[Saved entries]

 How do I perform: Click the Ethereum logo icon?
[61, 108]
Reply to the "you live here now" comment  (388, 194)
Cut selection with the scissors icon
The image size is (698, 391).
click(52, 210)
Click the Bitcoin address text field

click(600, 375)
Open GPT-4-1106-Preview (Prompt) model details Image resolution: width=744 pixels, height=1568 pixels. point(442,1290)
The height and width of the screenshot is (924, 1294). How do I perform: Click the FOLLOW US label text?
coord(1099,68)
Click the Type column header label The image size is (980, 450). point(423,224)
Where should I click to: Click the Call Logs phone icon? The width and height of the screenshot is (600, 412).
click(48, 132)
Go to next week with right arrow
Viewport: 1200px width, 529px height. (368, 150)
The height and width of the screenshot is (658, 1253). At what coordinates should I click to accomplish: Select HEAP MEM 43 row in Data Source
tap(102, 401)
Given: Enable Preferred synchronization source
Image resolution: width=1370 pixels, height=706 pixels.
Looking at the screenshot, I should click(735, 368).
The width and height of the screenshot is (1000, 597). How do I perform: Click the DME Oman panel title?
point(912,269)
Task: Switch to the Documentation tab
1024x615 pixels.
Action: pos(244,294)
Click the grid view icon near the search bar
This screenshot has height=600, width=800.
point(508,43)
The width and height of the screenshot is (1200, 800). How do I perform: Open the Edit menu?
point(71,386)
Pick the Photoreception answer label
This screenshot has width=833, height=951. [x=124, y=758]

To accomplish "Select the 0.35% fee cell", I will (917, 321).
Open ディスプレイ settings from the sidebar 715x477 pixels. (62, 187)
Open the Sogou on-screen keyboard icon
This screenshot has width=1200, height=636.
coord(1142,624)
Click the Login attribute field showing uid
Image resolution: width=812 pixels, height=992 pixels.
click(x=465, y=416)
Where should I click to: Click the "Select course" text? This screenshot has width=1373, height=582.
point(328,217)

### Task directions
Emit verbatim the lines running from the one with "Click the Login attribute field showing uid" through the last line of the data, both endpoints inclusive.

### Response box
Click the Login attribute field showing uid
Image resolution: width=812 pixels, height=992 pixels.
click(x=465, y=416)
Where should I click to: Click the "Select course" text? This screenshot has width=1373, height=582.
point(328,217)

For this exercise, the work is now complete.